Das Interesse für das Konzept wächst. Mehr Menschen aus anderen Ländern melden sich für die Trainings in Frankreich, UK und Schottland an, wodurch Neugründungen in Deutschland und anderen europäischen Ländern zu erwarten sind. L’Atelier Paysan bietet zudem Beratung für die Kostendeckung der Trainingsteilnahme an, welche auch durch öffentliche Mittel für die Berufsausbildung in der Landwirtschaft von der französischen Regierung gefördert werden.
Noch gibt es wenige solcher Anlaufstellen in Europa. Eine langfristige Erschließung eines europaweiten Netzwerkes von Vereinen, die solche Schulungen anbieten, ähnlich wie das Netzwerk der Nische Agrarökologie-Schulen in Europa, ist wünschenswert.

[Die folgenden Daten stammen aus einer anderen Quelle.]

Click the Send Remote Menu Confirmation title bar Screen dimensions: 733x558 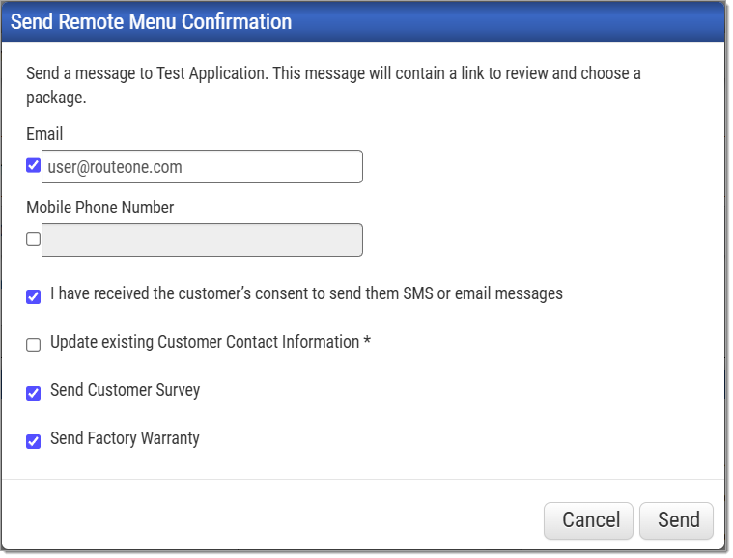(363, 22)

[1] European Coordination Via Campesina (2018): Atelier paysan. Web, 11.10.2019. https://www.eurovia.org/6108/
[2] Farm Hack (o. J.): Tools. Web, 11.10.2019. https://farmhack.org/tools
[3] Farm Hack (o. J.): Julien Reynier and Fabrice Clerc from L’Atelier Paysan on Self-Build Communities in Farming. Web, 04.12.2019 blog.farmhack.org
[4] ebd.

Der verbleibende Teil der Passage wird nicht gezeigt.